Peter
It sounds to me that you should cap the LHC VO jobs to keep back CPU's
for the pheno users. As I understand it Durham only runs production for
ATLAS and LHCb so neither of those VO's is likely to complain much. You
might also like to explain to your users that as a consequence of this
you'll probably earn less money in the accounting period and that
therefore the cluster will probably be smaller than it might have been
in the future.
I don't understand how you currently stop 'the scheduler to let them use
unused CPUs even if their "fairshare" is used up' - I wasn't aware that
it was possible to make the fairshare hard in maui.
cheers
Duncan
On 18/04/2011 17:51, Peter Grandi wrote:
> Another chapter in the eternal discussions about batch scheduling...
>
> Our site runs mostly CPU-intensive LHC VO "production" jobs and
> 'pheno' VO "MC" jobs.
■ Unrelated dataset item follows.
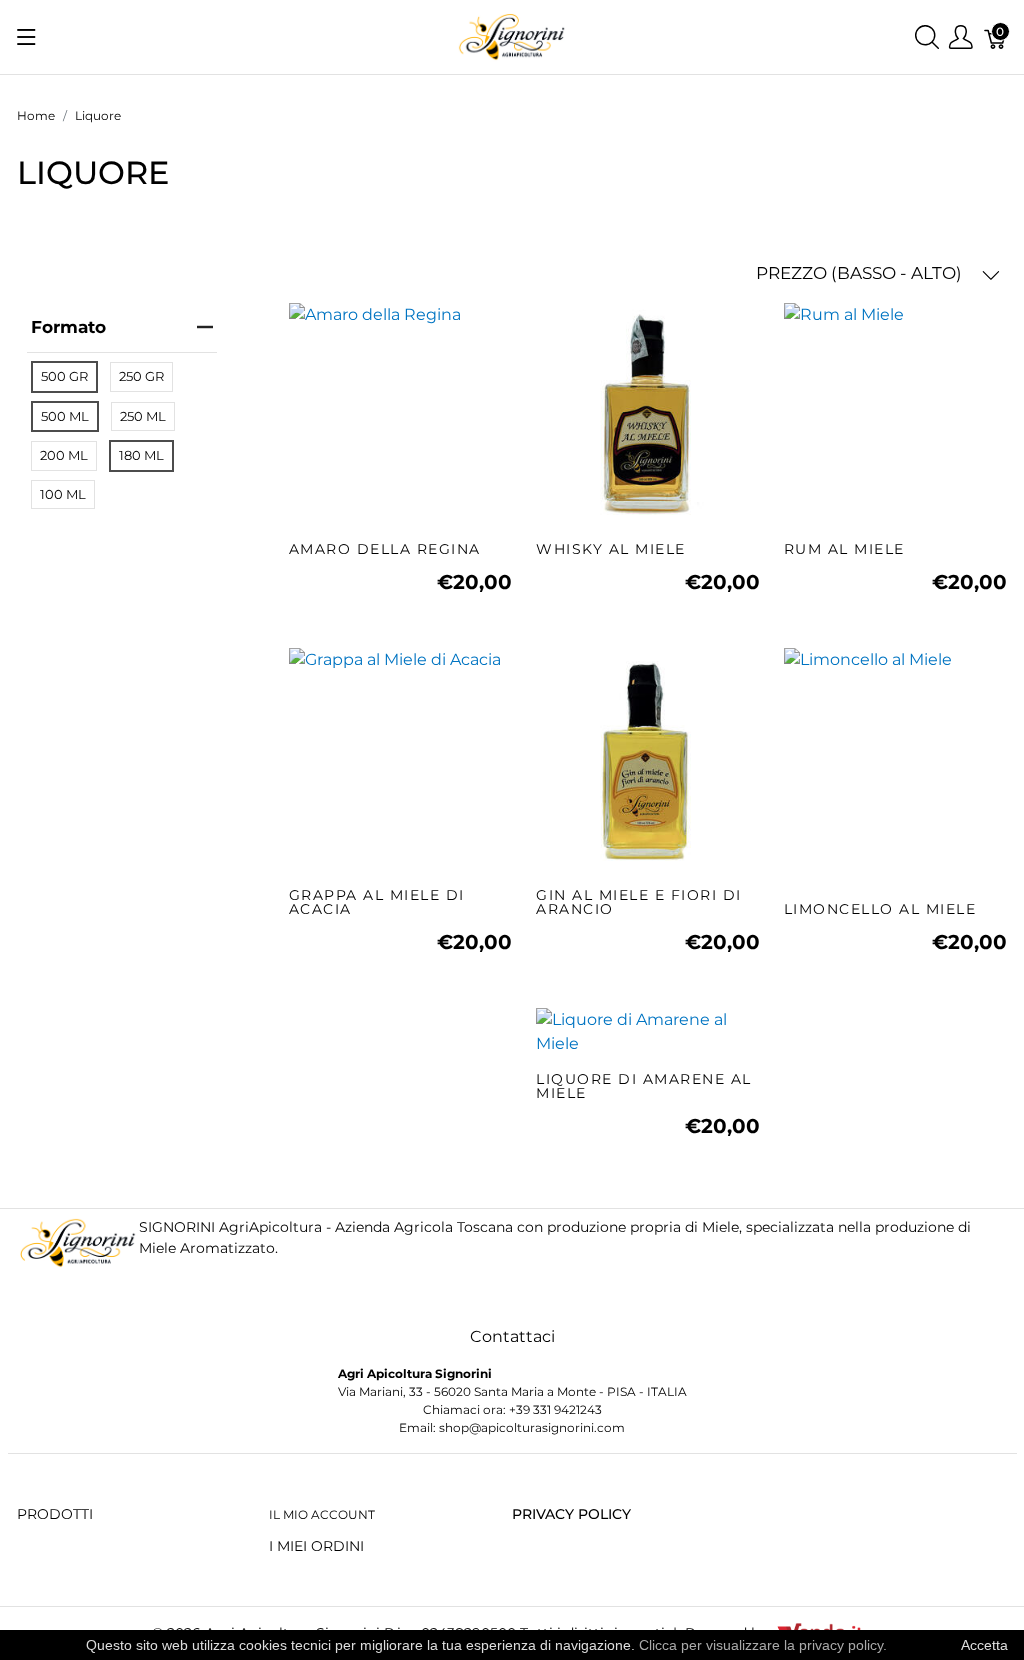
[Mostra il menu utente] (961, 37)
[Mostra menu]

The LHC VO jobs are mostly part of
> automated mass flows, while the 'pheno' VO jobs are mostly from
> individual users (but essentially all 'pheno' work is strongly
> LHC related of course) and have a very bursty pattern
> (occasional runs of something like 2,000-7,000 jobs).
>
> The problem is that users tend to like their jobs to have short
> latency, and they dislike seeing unused CPUs; but if I set the
> scheduler to let them use unused CPUs even if their "fairshare"
> is used up, when LHC VO jobs come in they have to wait for the
> user jobs to end. Viceversa if I let the flood of LHC VO jobs
> take over, the latency of user jobs is affected.
>
> Obviously to have really minimal latency for everybody there
> should always be some spare capacity, but that's quite
> expensive, and I dislike that too.
>
> I have been thinking of allowing groups/users to go above their
> fairshare but only for short-duration jobs (but so many pheno'
> jobs are long duration that is may not be worthwhile), to
> minimize the latecy impact of overallocations.
>
> What kind of policy is compatible with LHC/WLCG/GridPP goals?
> Because I suspect that T2 latencies of a few/several days do not
> matter that much.
>
> What kind of fairshares are other sites running?
>
> Any sample MAUI configs to have a look at?
|